Sounds a lot like an interview. Dare I suggest a navy or char solid?


----------



## jwooten (Dec 19, 2010)

Orsini said:


> Sounds a lot like an interview. Dare I suggest a navy or char solid?


You don't want to go that far; unless you are accustomed to wearing suits. You should take enough care to be taken seriously, but beyond that the gain is marginal. The preparation between the ears is more important.

PS: Good luck! (from an EE).


----------



## Hayek (Jun 20, 2006)

As long as you're wearing a shirt that has a collar, pants that aren't jeans, and shoes that aren't sneakers, you'll be fine, and will probably be better dressed than the profs. 

I wouldn't bother with a suit.

I remember wearing khakis/boat shoes/polo shirt while interviewing with colleges in the summer before senior year and never felt under dressed.


----------



## Spin Evans (Feb 2, 2013)

I sorta feel that a nice sweater in lieu of jacket might do better. Lapels can have a very polarizing effect during interviews. What one person views as being a sign of respect for the occasion can be seen by another as trying too hard. Do report back what you find out, and what others were wearing.


----------



## Snow Hill Pond (Aug 10, 2011)

Spin Evans said:


> What one person views as being a sign of respect for the occasion can be seen by another as trying too hard.


On the other hand, seeing a youngster trying "too hard" to impress might be a refreshing change of pace for the prof.


----------



## LordSmoke (Dec 25, 2012)

"some beaches of chemistry or material sciences"

What the heck is that? Sounds like you are calling those dirty some beaches names. 

Just make an effort and don't go so over the top you look like some kind of smooth operator. Maybe a step up from your usual attire. Maybe a step up for your peer group. What you mention should be fine this time of year.

The most important thing is the suggested research. I have researched every faculty member and administrator I have ever met with to some degree. And if it was an important meeting, I read their publications, at least their abstracts. You need to be able to keep the conversation at least a little bit moving as they blather on about whatever cool thing they are doing. This is an absolute necessity. Why would I even bother to take time to talk with someone about working with me who doesn't know what I do!

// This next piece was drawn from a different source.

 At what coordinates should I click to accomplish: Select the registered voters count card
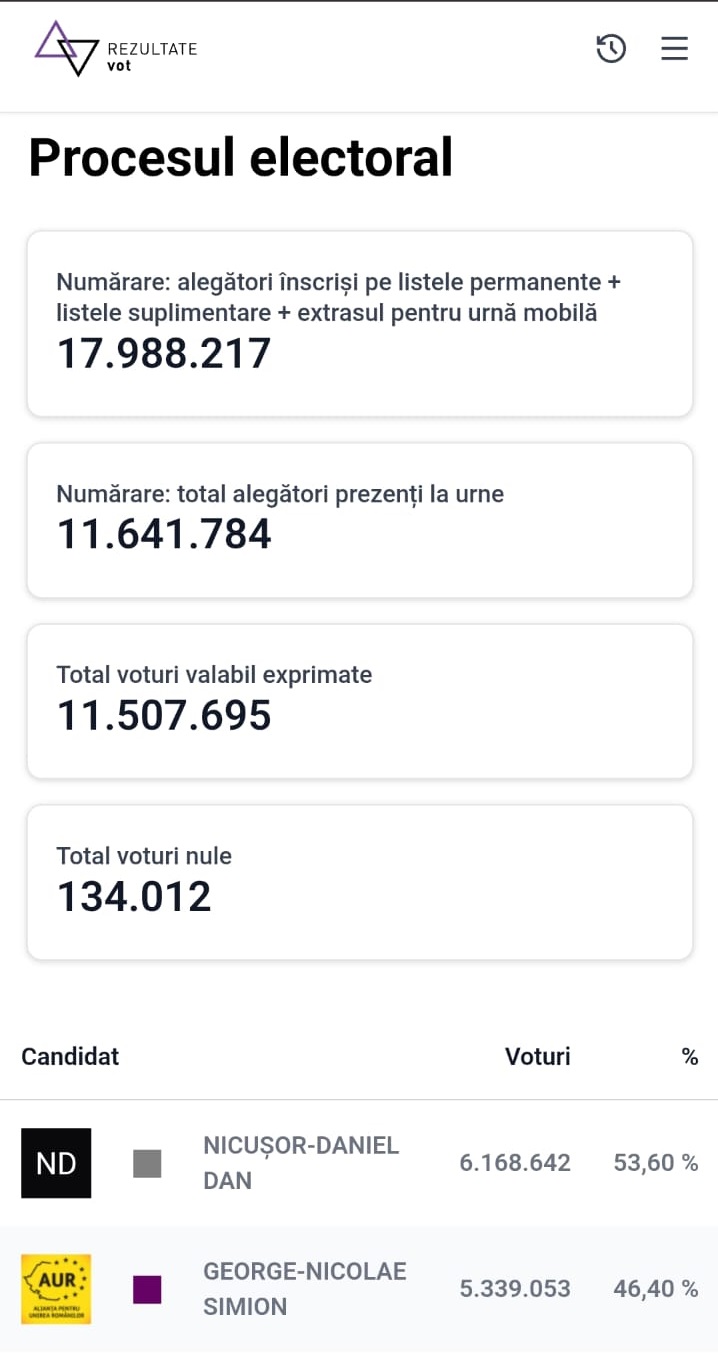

And, be prepared to answer questions like "Why are you interested in this?" "What are your career plans?" "How will this work help you?" "What can you contribute to the project?" or put another way "What can you do for me?" even if these are not asked, you should answer most of them. 

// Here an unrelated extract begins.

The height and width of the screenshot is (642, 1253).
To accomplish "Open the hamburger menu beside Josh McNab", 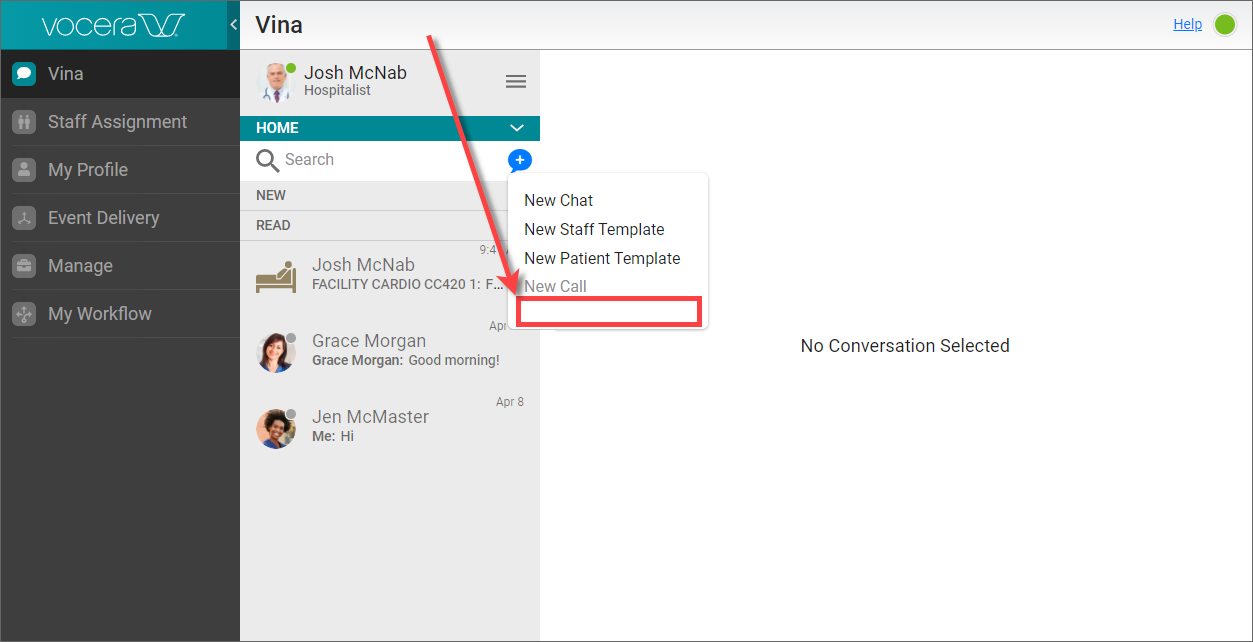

And above all, convey the idea that you can follow instructions while also making a project your own. The students that have most impressed me are those that when I "suggested" they do A, they did it well, then went on to develop a follow up B, and came up with C, D, ... that might be worth pursuing. The latter part of that is what distinguishes a scientist/scholar from a technician.


----------



## Chevo (Jan 3, 2013)

I tend to overlook dress when meeting with high schoolers. I am more interested in their skill set. However, a student who has the skills, has done the research and shows up dressed in a professional manner will get my immediate attention and I will have a face to a name when it comes time to discuss scholarship recipients.


----------



## thegovteach (Dec 2, 2012)

Nice sports coat or blazer with khakis and a nice OCBD shirt might fit the bill here. First impressions never hurt....and make sure your knowledge meets the dress....


----------



## Orsini (Apr 24, 2007)

jwooten said:


> You don't want to go that far; unless you are accustomed to wearing suits. You should take enough care to be taken seriously, but beyond that the gain is marginal. The preparation between the ears is more important.
> 
> PS: Good luck! (from an EE).


I'm sure I never suggested ignoring the other aspects.


----------



## LordSmoke (Dec 25, 2012)

Chevo said:


> ... and I will have a face to a name when it comes time to discuss scholarship recipients.

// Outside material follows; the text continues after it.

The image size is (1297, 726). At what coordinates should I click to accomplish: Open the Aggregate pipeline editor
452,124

A very important point. At every level of academia, having someone who knows you enough to make noise on your behalf has a value that is inestimable - from scholarships, fellowships, admissions, grants, jobs, etc.


----------



## LordSmoke (Dec 25, 2012)

Google scholar, https://scholar.google.com is a good resource to find work by the professors. Just type in their last name and keywords, and you will see scholarly articles by people with that name. Just make sure you have the right person, Schadenfunk produces 10 results, Smith over 4 million, "smith beach chemistry princeton" produces just over 22k.


----------



## KevinP (Nov 26, 2012)

Unless it's me or one of the other profs here, you'll likely be dressed better than they are. It's not a job interview where you're competing against other applicants. Look nice, presentable and professional. And this is all good. It gives you the freedom to be your best-dressed self. Let your clothes speak about your personality.


----------



## oxfordcloth (Feb 19, 2014)

KevinP said:


> Unless it's me or one of the other profs here, you'll likely be dressed better than they are. It's not a job interview where you're competing against other applicants. Look nice, presentable and professional. And this is all good. It gives you the freedom to be your best-dressed self. Let your clothes speak about your personality.


I think this is the credited response, but - as another posted suggested - a navy blazer, oxford shirt, and khakis would be a nice midpoint between too casual and too formal.


----------



## jwooten (Dec 19, 2010)

Orsini said:


> I'm sure I never suggested ignoring the other aspects.


Apologies if I insinuated that you did.


----------